Document text: Begin

This time around, it's Dan Mullen who figures to be the lame duck coach. His name's running through the rumor mill as the top candidate to replace Joe Paterno at Penn State. Neither team in this matchup is particularly good, though you can expect MSU to spend the day rumbling over a Demon Deacons defense that gave up 41 points to Vanderbilt in the regular-season finale.

Speaking of Vandy, the Commodores are back to playing football in December for the first time since 2008. Rookie head coach James Franklin (not to be confused with the QB at Mizzou) has done a terrific job of turning around a program that won just four games in the two seasons prior to his arrival.

His team's reward? A matchup with Cincinnati, the co-champions of the Big East, in the Liberty Bowl on New Year's Eve. If Vandy's Jordan Rodgers plays even half as well as older brother Aaron has, his Commodores should have little trouble ousting the Bearcats, though beating Munchie Legaux in a "Best Name" contest will prove a much tougher task.

Document text: End
Available data: Begin

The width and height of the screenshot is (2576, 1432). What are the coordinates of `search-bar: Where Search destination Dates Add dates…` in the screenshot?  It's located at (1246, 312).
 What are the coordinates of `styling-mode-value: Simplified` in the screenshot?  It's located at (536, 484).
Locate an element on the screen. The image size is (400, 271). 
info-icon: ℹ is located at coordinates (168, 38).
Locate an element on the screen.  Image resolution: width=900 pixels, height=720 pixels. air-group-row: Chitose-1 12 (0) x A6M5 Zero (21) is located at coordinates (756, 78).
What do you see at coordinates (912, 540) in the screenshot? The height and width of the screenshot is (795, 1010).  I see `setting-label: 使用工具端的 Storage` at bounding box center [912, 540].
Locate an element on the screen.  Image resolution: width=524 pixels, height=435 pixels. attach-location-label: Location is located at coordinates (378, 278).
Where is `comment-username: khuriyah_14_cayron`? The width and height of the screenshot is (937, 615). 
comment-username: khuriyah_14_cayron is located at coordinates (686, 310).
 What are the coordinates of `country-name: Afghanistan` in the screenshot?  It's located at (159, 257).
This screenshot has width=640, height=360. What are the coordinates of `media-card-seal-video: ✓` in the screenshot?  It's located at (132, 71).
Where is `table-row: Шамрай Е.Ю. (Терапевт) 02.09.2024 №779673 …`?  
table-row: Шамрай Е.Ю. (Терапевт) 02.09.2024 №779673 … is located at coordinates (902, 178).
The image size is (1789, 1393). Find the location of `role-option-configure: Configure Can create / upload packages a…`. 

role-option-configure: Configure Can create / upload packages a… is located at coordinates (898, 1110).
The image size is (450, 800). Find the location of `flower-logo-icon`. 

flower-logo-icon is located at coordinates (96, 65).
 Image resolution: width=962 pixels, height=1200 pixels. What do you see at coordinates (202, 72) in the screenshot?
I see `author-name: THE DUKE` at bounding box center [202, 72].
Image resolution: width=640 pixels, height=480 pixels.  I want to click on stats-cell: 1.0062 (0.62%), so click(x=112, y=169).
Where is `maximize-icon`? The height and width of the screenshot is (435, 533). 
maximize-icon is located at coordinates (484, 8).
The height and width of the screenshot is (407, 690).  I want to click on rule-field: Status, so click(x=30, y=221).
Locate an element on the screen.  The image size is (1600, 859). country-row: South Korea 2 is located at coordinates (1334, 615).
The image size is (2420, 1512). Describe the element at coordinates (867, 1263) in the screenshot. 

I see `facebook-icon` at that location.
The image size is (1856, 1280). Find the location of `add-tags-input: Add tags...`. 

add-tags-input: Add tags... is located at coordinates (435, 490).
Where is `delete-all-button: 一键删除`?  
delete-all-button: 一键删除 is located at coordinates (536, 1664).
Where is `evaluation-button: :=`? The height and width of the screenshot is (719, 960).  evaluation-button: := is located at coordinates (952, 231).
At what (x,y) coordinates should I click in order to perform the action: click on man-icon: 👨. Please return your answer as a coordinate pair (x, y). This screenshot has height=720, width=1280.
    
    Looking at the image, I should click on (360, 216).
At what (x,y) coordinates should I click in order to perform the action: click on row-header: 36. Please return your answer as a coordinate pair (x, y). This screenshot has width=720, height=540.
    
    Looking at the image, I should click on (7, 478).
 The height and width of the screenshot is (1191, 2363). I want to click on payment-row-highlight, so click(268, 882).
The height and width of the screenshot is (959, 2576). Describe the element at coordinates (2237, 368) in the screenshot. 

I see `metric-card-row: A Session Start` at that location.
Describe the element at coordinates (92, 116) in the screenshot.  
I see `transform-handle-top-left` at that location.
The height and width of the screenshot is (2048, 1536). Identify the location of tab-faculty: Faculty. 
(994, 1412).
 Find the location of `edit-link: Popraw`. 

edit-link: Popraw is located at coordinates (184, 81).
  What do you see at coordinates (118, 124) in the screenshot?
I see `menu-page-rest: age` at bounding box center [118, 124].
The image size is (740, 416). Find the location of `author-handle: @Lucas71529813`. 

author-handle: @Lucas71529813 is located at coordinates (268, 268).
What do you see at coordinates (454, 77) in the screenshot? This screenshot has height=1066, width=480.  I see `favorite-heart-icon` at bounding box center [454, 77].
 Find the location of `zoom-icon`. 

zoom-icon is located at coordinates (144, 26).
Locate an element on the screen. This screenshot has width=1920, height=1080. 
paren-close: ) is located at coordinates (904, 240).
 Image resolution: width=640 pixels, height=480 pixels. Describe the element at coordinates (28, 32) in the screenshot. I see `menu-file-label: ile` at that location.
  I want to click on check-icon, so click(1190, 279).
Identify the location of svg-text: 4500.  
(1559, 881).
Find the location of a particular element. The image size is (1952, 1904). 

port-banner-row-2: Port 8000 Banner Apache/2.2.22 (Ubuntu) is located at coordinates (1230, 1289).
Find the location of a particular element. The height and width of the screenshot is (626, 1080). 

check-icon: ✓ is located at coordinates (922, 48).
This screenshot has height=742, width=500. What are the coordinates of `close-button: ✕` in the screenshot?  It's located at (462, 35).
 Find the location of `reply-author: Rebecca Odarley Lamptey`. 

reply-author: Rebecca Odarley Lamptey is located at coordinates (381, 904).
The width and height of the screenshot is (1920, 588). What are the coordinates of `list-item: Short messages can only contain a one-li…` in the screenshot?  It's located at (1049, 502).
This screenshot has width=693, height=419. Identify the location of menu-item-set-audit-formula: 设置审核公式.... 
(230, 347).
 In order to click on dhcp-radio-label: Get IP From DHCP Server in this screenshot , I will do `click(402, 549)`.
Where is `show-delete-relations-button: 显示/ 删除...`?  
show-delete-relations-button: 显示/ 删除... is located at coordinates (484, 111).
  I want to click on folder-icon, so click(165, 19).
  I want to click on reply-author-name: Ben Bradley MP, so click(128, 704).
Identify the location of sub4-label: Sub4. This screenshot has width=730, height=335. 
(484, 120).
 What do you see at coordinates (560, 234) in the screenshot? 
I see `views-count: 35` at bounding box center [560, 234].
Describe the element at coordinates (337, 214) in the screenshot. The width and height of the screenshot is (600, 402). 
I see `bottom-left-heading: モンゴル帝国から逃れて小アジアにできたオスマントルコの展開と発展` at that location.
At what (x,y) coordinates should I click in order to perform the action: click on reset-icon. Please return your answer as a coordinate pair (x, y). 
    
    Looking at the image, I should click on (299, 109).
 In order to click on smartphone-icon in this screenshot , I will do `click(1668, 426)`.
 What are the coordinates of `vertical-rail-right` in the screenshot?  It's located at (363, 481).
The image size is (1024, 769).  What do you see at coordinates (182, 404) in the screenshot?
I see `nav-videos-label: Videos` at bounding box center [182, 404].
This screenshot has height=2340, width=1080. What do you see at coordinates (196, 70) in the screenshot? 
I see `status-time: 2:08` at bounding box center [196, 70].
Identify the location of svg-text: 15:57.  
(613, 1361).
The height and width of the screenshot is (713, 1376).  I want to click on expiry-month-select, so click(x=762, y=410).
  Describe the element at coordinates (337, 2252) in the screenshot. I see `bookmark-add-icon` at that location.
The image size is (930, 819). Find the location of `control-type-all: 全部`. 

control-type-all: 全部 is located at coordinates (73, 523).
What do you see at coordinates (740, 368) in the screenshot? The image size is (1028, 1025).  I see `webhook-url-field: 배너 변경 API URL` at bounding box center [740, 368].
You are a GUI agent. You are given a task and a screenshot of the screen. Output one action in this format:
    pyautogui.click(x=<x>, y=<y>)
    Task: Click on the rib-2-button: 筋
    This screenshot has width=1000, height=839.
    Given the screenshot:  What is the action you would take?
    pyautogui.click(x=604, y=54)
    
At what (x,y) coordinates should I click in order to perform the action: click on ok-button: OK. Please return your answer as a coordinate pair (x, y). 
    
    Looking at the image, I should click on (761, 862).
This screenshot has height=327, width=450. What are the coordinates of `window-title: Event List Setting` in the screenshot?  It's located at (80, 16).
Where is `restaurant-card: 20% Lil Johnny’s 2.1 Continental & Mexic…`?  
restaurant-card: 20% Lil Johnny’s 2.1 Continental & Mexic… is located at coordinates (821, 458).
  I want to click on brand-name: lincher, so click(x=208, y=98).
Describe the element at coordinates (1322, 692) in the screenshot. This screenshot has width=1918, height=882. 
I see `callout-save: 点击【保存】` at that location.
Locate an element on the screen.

Available data: End

→ **Problem**
Reproduce the stretch of the college bowl preview text from "Speaking of Vandy, the" through "to his arrival.".

→ **Finished task**
Speaking of Vandy, the Commodores are back to playing football in December for the first time since 2008. Rookie head coach James Franklin (not to be confused with the QB at Mizzou) has done a terrific job of turning around a program that won just four games in the two seasons prior to his arrival.